DATA SUPPLIED
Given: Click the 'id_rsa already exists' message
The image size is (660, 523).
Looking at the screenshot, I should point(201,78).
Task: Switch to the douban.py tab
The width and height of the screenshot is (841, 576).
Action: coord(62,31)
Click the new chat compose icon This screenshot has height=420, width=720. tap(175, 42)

---

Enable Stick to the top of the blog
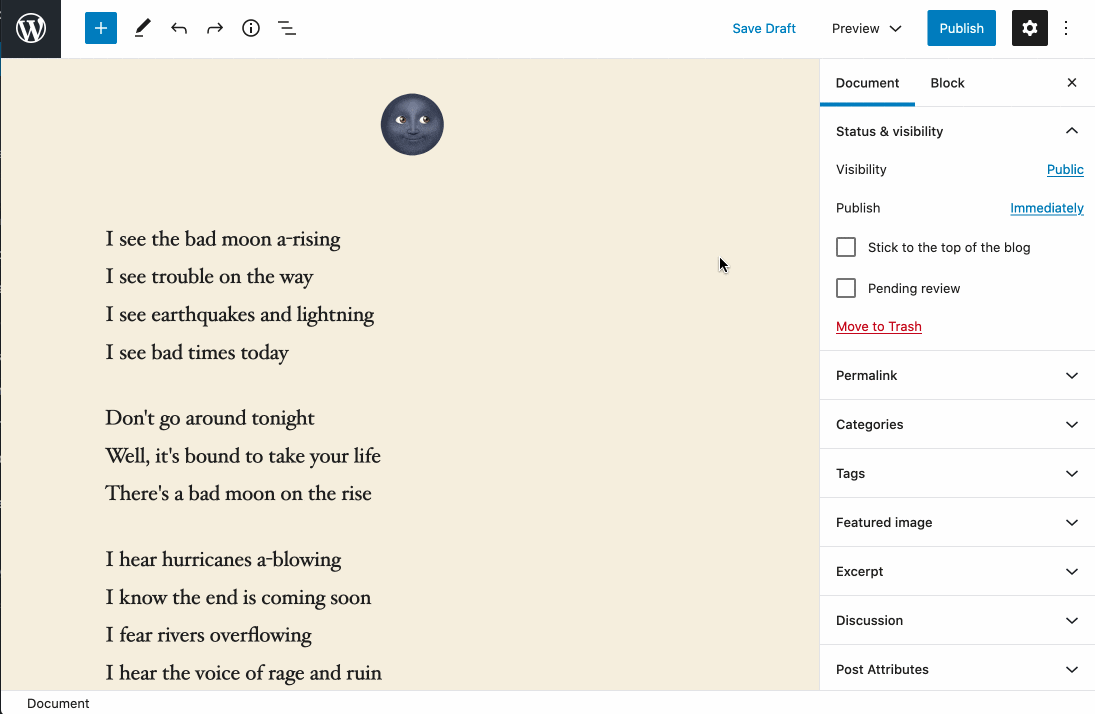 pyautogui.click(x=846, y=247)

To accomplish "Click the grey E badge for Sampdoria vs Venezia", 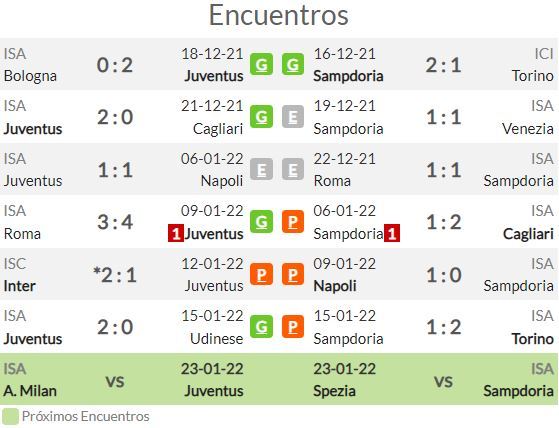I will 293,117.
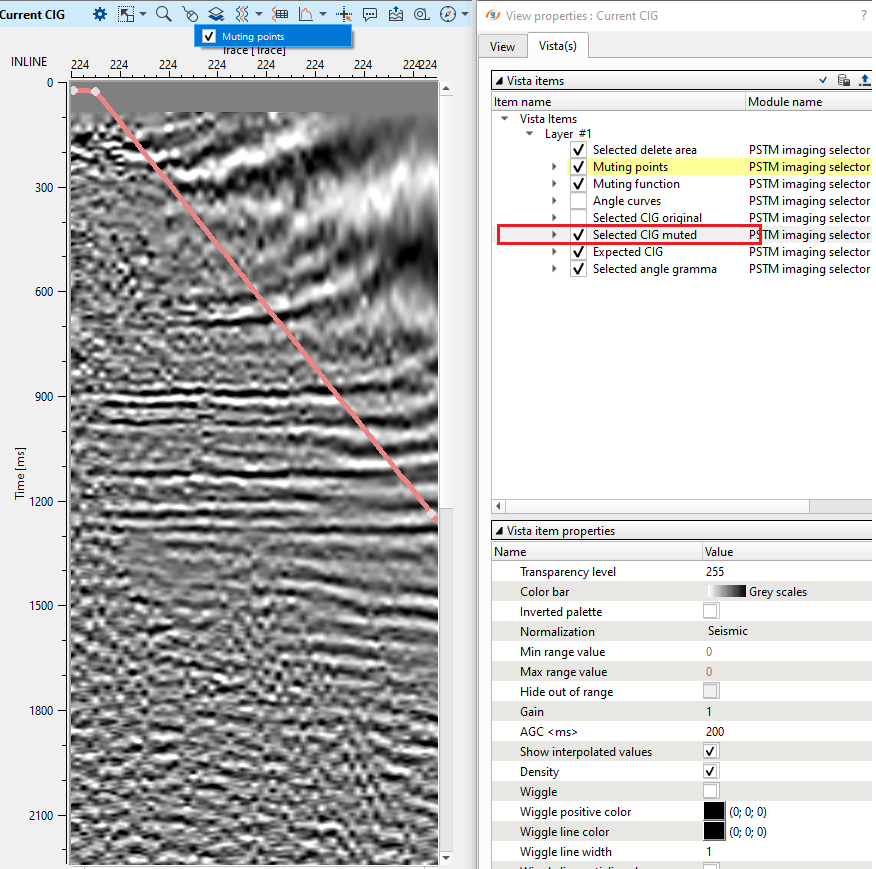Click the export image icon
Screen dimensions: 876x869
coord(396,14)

* * *

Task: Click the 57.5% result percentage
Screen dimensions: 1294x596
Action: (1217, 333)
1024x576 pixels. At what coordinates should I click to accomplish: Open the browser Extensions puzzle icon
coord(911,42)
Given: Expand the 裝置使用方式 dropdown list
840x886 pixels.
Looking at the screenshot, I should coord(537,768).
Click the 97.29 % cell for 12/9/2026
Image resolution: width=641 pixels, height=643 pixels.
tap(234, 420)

AIM OF THE EXERCISE
The lines above starting at the one that contains "Given: Click the" and ending at the one that contains "Click the new" must be transcribed exactly, and no other lines may appear.

EXPECTED OUTPUT
Given: Click the 'id_rsa already exists' message
The image size is (660, 523).
Looking at the screenshot, I should point(201,78).
Task: Switch to the douban.py tab
The width and height of the screenshot is (841, 576).
Action: coord(62,31)
Click the new chat compose icon This screenshot has height=420, width=720. tap(175, 42)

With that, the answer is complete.